Appropriateness of Heat Therapy for Treatment

Many times, we apply heat or cold therapy based on instinct. And other times we do this because a friend or family member once used either of this therapy to bring about relief. Truth is, if you do not make use of the appropriate therapy for your condition, you might get to worsen it. The therapeutic effects of heat cannot be overemphasized especially in musculoskeletal injuries. While heat therapy also known as thermotherapy is commonly used for a rehabilitative purpose, there are conditions in which the use of heat might be contra-indicated. These include acute injuries or inflammation, and others. 

Thermotherapy could be in form of a hot tub, hot water bottle, heat wrap, heated gel pack, or heated paraffin. Here are general conditions in which the use of heat therapy will be beneficial:

Muscle Injury Recovery

In muscle injury recovery, heat therapy works by inducing a biological response. It increases the temperature of the affected area, resulting in an increase in blood flow (vasodilation) to that area of the body. This will also increase the metabolic rate and tissue extensibility. The blood supplies healing and repair cells to the site of injury, together with oxygen, thereby speeding the healing process and also relaxing and soothing the muscles. This implies that there might be slight inflammation. Therefore, this therapy should be employed in chronic conditions later than three days of the injury.

However, many times after overtasking your muscles in a rigorous workout, you might experience muscle soreness. This results from tears and build-up of lactic acid. You may decide to make use of a heat pad or soak yourself in a warm tub depending on whether the pain is localized in a specific region of your body, or it is general body pain. Either way, the heat therapy assists in improving blood circulation and removing the lactic acid, thus relaxing your muscles. 

Eases Body Stiffness and Tension

For individuals with chronic low back pain, heat therapy is an effective treatment technique. It helps to improve the mobility of your lower back muscles and also relieves you of low back pain. Stiffness of the back muscles or stiffness that results from sleeping in a bad position may lead to pains and difficulty in moving the affected part of the body. With appropriate heat therapy (e.g. hot tubes, heat pad) however, the muscles will be more flexible and relieved.

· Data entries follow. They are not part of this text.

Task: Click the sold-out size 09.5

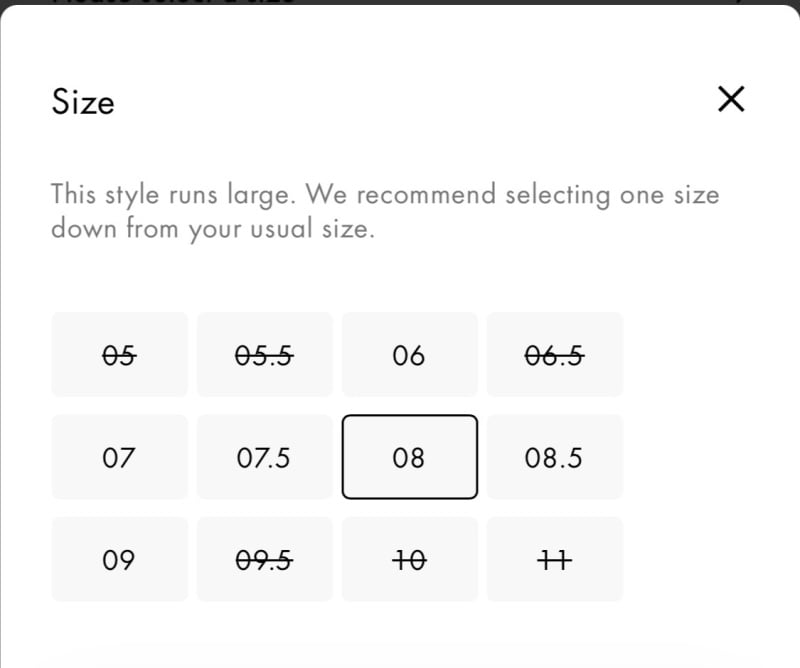Action: tap(264, 559)
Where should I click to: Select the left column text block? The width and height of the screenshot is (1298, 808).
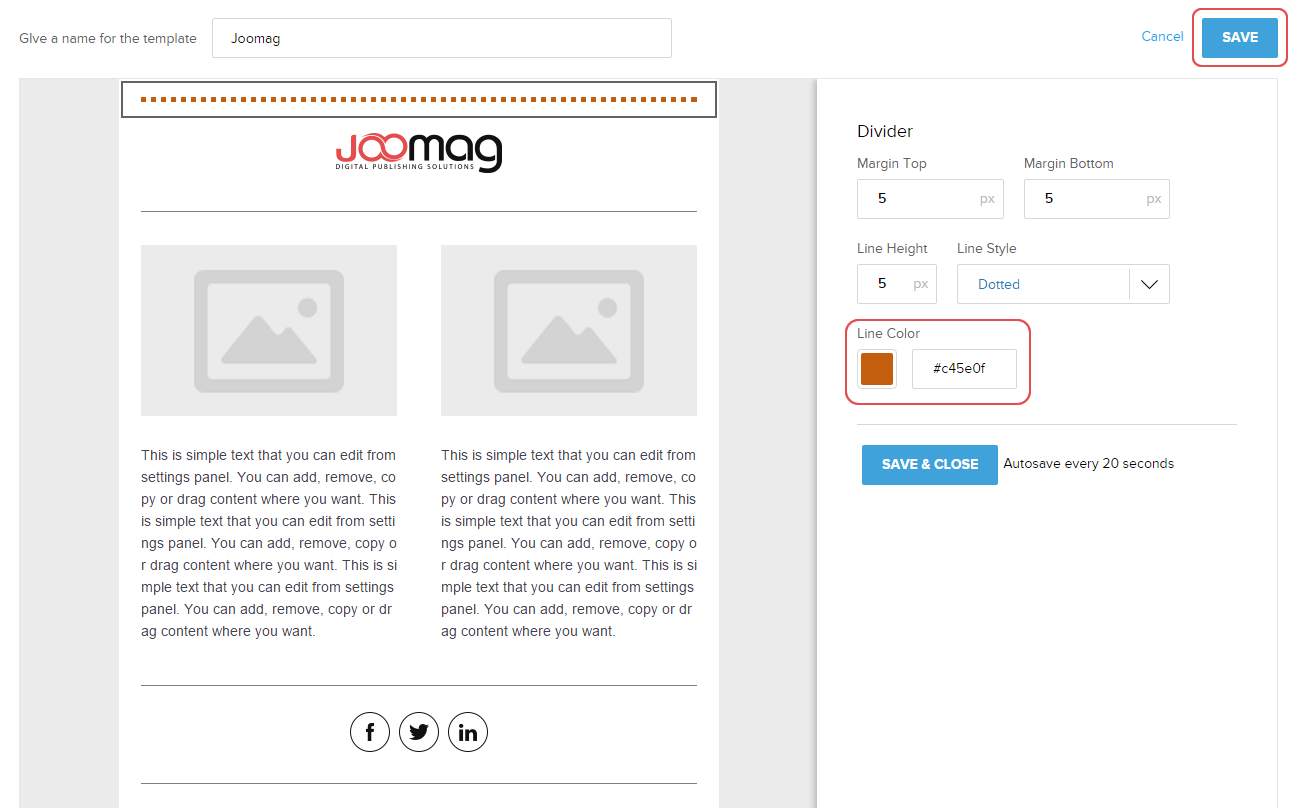[x=269, y=543]
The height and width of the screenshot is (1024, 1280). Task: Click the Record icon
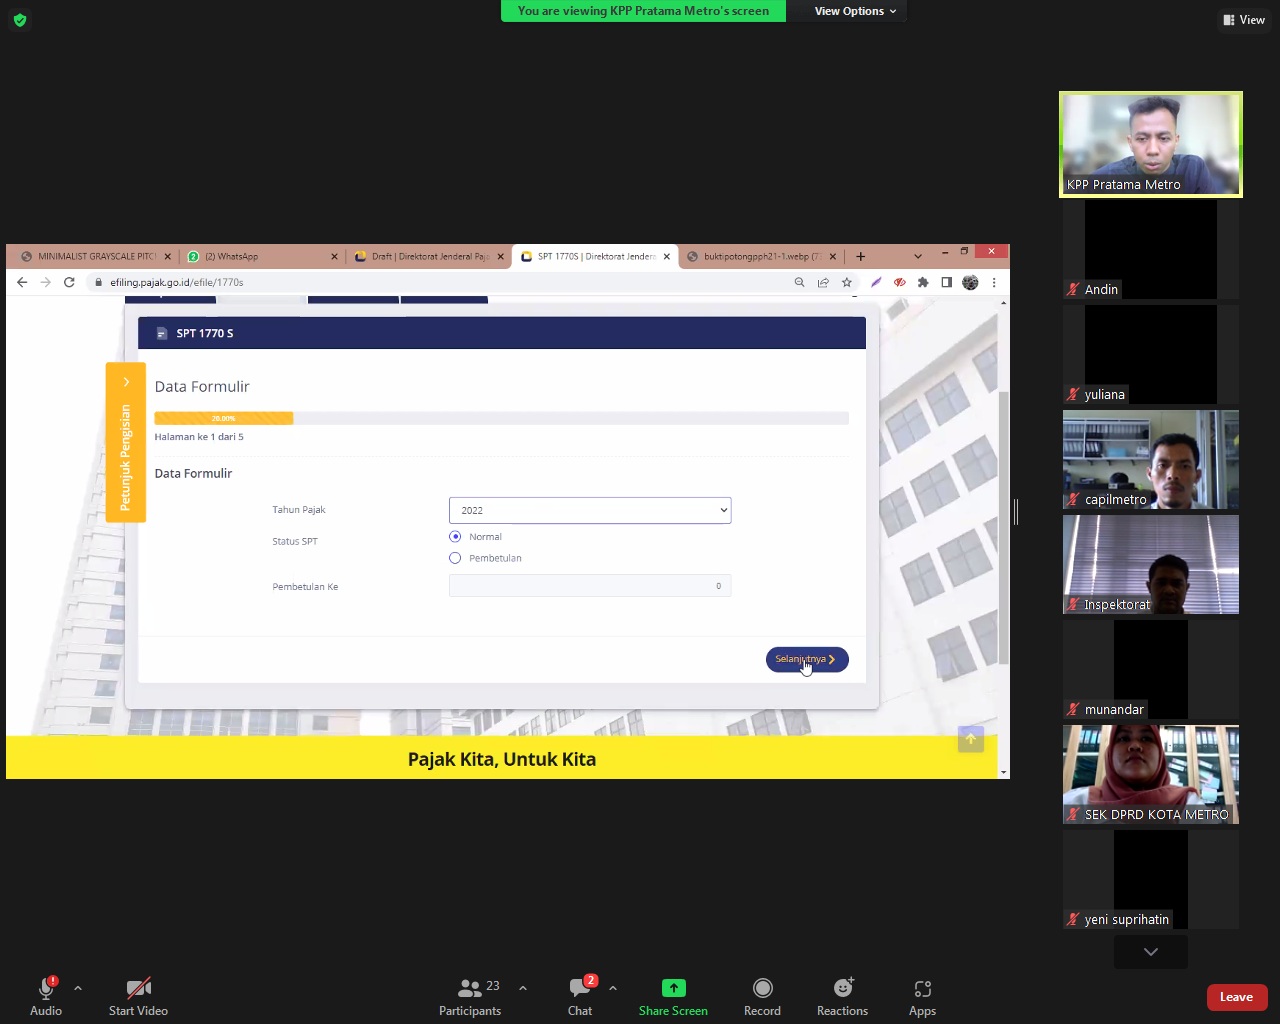click(x=762, y=988)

Also, when you feel tense after a long stressful day at work, a hot compress can help relieve the tension in your muscles. It provides comfort and soothing your muscles.

Chronic Arthritis

Heat therapy does not cure chronic arthritis. Osteoarthritis, for example, does not have a cure yet. But appropriate heat therapy like a hydro-collator pad will prove effective in managing its symptoms. Thermotherapy helps in managing the pain and stiffness that accompany osteoarthritis. This enables you to carry out your activities of daily living more comfortably. For example, using a warm paraffin or heat pack on a sore joint will relieve the pain and stiffness. When using heat, be careful it is not so hot to cause a blister on your skin. The degree of hotness and duration are important factors to remember.

General Pain  

General body pain, muscle and joint pain, fibromyalgia, sciatica, and pain in the lower back can all be managed with thermotherapy. Sciatic nerve pain, for example, presents with a burning sensation down the back of your thigh. During its initial three to five days, you may want to apply cryotherapy in managing the initial inflammation that results from the pain. Thereafter, heat therapy should be applied to manage the discomfort.

While acute pain may be treated with cold therapy, moderate to severe pain can be resolved with heat therapy of about 30minutes. 

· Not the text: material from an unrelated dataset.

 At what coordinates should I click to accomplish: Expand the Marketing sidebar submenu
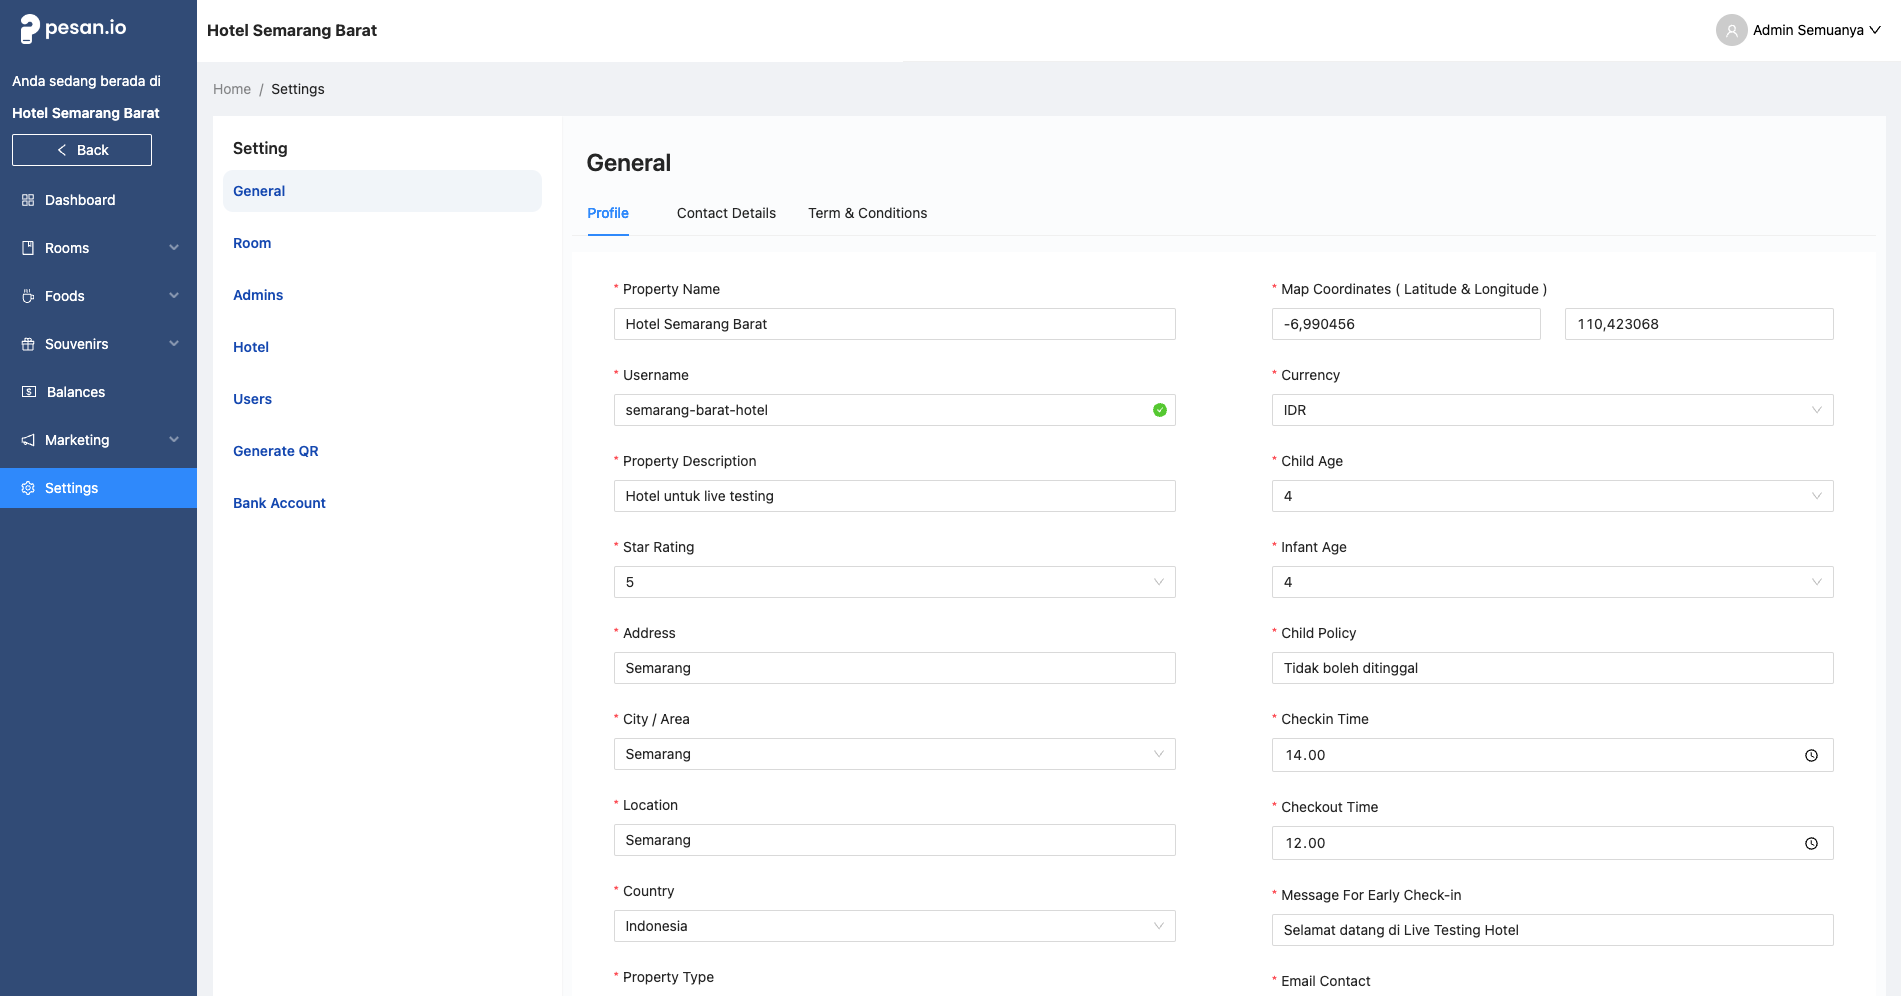[98, 440]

When not to Use Heat Therapy

It is not every injury that warrants the use of heat therapy. Here are some injuries or conditions when you should not apply thermotherapy:

  1. When there is an infection.
  2. When there is impaired sensation.
  3. Acute injuries.
  4. Acute inflammation.
  5. Open wounds.
  6. Individuals with diabetes or vascular diseases.
  7. Individuals with deep venous thrombosis or multiple sclerosis.

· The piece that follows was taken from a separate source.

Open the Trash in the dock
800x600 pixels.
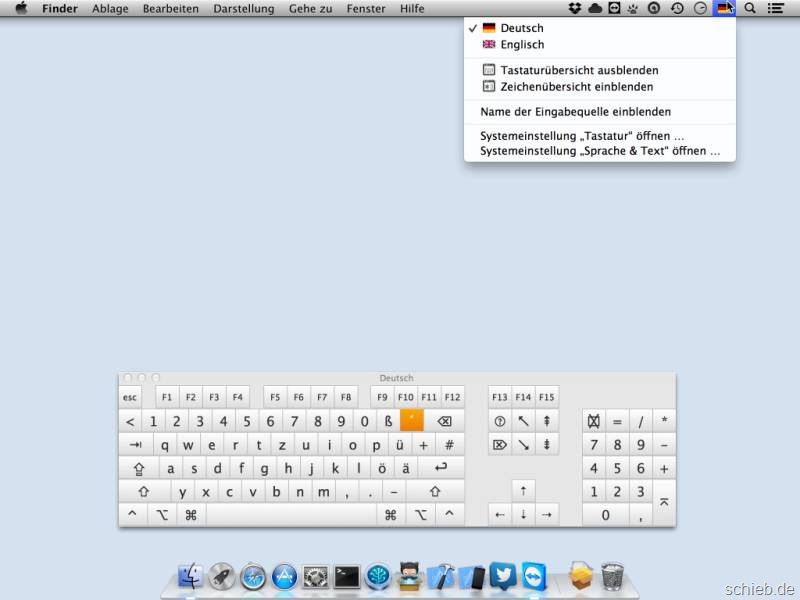(614, 576)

Precautions Using Heat Therapy

For conditions that warrant the use of heat therapy, there are precautions to put in mind:

  1. While using a heat pad or towel for your heat therapy, be sure not to leave it on your skin for a long period especially when dozing off.
  2. Do not use too hot water for your therapy.

If you apply heat therapy appropriately and it does not improve your condition for seven days, you may want to consult your doctor.